The Take Care Project is on a mission to expand youth access to free menstrual products and personal care items in the Bennington community.
A lack of personal care products like shampoo, soap, deodorant, or tampons should never impact someone’s ability to work, learn, or play.
Building off the great work of organizations like Planned Parenthood of Northern New England and others who have been working to increase access to free menstrual products in the region, the Take Care Project is a community-driven resource that supports the health and wellness of young people in Bennington.
Need Care? Explore the map for locations and organizations in Bennington that offer free menstrual products and/or personal care items. Note: Hours and product availability may potentially be affected by holidays or other circumstances. Call ahead to locations whenever possible.
Donate to the Take Care Project
YOU can support the Take Care Project and local youth in need by donating new and unopened packages of menstrual care products (tampons, pads, liners), or personal care items like shampoo, soap, or deodorant.
Please contact us to arrange a pickup/drop off, or contribute by donating funds online or via check. Thank you!
Donate Needed Supplies from Our Amazon Wishlist
Shop our Amazon Wish List of needed items like shampoo, soap, and deodorant. Products will ship directly to us, to be distributed to local schools and organizations in the Take Care partner network.
About Period Poverty
The Take Care Project arose out of conversations with community partners and school staff about period poverty—the inability to access menstrual products like pads and tampons—and its impact on local youth.

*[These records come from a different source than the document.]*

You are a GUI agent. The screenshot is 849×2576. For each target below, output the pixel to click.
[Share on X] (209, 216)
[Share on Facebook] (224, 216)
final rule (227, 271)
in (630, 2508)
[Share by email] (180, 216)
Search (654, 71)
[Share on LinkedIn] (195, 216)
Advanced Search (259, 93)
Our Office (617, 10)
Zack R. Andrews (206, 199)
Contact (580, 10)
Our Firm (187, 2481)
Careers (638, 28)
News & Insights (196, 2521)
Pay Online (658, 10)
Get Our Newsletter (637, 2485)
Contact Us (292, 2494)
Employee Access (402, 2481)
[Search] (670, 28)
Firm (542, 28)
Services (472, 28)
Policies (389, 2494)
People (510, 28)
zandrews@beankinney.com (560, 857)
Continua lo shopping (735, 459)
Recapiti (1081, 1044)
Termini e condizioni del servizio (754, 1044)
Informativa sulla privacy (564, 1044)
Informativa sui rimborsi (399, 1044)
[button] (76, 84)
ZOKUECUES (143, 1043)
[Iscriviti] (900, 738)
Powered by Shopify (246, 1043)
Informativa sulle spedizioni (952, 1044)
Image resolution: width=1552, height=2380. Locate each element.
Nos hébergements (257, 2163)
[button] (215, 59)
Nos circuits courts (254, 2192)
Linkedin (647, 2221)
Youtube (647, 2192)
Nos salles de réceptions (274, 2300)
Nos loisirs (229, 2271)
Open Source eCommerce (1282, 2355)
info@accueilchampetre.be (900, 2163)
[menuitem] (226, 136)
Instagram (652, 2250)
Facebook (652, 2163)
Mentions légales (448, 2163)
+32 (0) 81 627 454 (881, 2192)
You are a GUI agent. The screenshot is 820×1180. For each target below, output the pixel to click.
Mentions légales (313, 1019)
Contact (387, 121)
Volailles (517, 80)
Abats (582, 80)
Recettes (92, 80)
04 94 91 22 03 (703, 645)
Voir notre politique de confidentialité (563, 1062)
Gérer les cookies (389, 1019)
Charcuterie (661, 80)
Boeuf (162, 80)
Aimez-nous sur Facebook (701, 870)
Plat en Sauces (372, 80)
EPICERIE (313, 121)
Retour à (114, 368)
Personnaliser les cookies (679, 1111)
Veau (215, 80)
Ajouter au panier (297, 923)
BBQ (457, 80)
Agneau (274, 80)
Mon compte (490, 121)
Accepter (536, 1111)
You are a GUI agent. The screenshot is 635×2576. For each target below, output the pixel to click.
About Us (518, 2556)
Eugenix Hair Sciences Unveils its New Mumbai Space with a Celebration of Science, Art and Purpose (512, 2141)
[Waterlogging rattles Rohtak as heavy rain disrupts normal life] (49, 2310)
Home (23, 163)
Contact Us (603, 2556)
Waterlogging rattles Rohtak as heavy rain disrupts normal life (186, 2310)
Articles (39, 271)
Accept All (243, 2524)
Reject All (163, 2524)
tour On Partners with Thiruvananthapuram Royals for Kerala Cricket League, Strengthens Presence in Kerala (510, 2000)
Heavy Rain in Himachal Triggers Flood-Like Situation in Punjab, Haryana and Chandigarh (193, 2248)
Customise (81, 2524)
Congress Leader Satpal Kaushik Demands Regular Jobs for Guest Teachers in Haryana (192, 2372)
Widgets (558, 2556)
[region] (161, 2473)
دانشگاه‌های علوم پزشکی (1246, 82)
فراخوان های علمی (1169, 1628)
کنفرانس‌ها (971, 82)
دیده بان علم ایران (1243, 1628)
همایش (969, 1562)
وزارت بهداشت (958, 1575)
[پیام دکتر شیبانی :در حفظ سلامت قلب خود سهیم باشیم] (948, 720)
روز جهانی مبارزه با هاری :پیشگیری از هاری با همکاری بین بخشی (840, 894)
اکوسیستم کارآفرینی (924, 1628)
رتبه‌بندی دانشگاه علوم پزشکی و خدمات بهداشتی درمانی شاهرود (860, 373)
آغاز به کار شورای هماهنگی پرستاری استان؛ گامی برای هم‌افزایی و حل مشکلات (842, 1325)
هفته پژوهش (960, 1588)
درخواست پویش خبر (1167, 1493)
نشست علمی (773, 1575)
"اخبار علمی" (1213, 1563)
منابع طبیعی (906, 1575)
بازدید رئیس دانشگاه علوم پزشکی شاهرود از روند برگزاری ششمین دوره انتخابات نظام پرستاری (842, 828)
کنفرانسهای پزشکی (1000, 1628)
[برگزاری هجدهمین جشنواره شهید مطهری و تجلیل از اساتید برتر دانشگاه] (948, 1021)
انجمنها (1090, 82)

We know that Bennington students have a need for these items, but are often embarrassed or self-conscious about asking for them when they are not made freely available in school or public bathrooms. This lack of access to period products can have significant physical, emotional, and educational impacts on young women, transgender, and nonbinary menstruators. According to the “State of the Period” study, “more than 4 in 5 teens have either missed class time or know a classmate who missed class time because they did not have access to period products.”